* RECORDS SUPPLIED:
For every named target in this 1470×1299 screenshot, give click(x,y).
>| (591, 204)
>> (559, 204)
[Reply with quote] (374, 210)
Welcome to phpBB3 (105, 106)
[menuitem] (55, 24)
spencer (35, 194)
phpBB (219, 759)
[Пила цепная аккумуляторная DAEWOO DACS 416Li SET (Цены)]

* INSTRUCTIONS FOR THE TASK: Transcribe the listing from start to finish, exactly as given.

* ANSWER FOR THIS EXERCISE:
For every named target in this 1470×1299 screenshot, give click(x,y).
>| (591, 204)
>> (559, 204)
[Reply with quote] (374, 210)
Welcome to phpBB3 (105, 106)
[menuitem] (55, 24)
spencer (35, 194)
phpBB (219, 759)
[Пила цепная аккумуляторная DAEWOO DACS 416Li SET (Цены)]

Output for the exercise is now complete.